> DIRECTIONS FOR THIS TASK: Without any pictures, retype exactly the lines from the one with "Collapse the right" through the final line of the records.

Segment Open

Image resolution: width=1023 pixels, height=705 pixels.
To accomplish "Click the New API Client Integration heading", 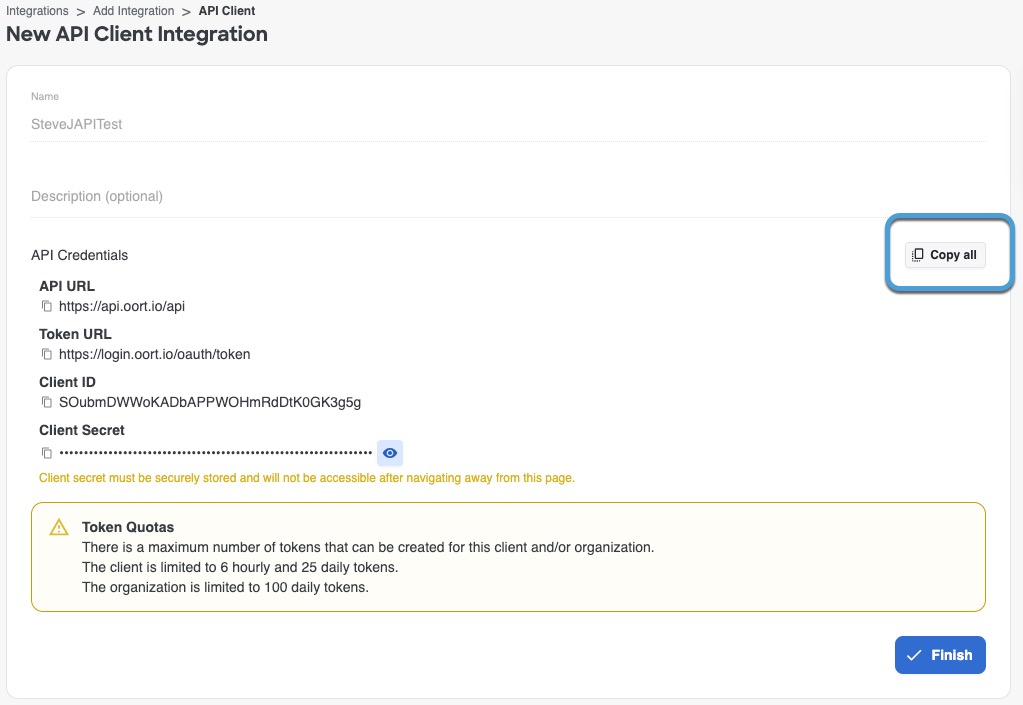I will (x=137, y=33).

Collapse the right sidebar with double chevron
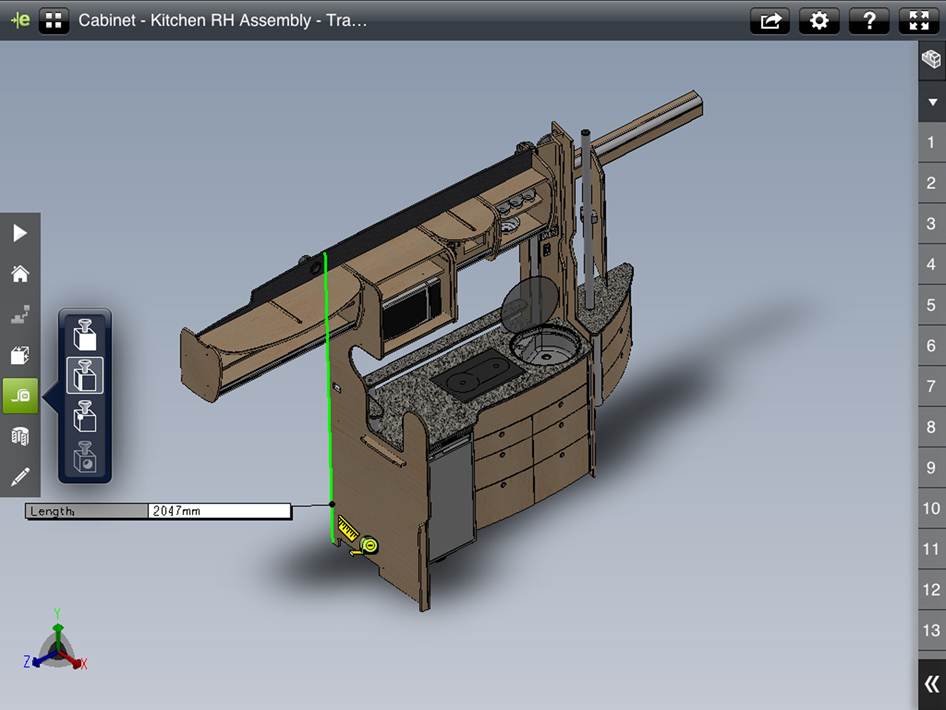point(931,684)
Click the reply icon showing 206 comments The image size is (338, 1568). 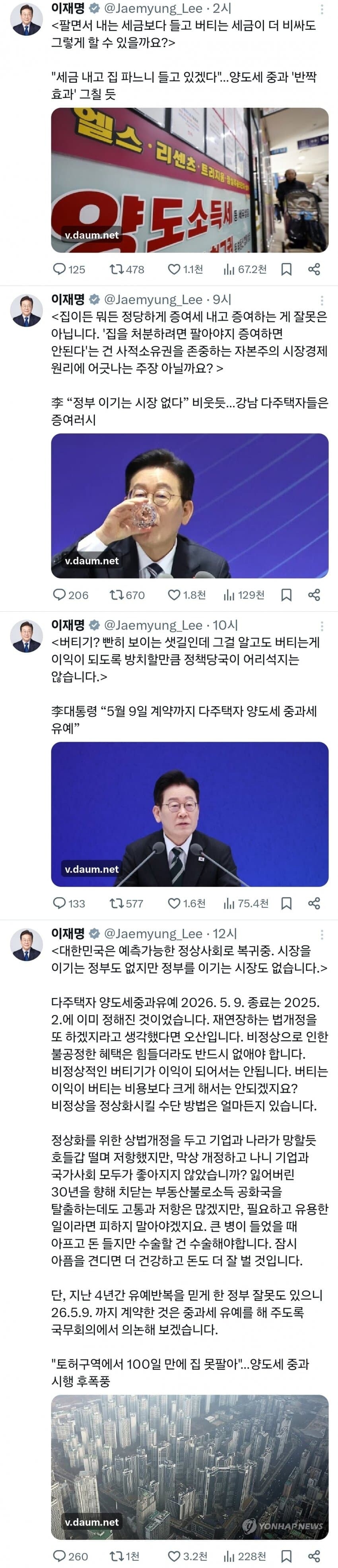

Segment Closed

> ANSWER BOX:
Collapse the right sidebar with double chevron
point(931,684)
Click the reply icon showing 206 comments The image size is (338, 1568). 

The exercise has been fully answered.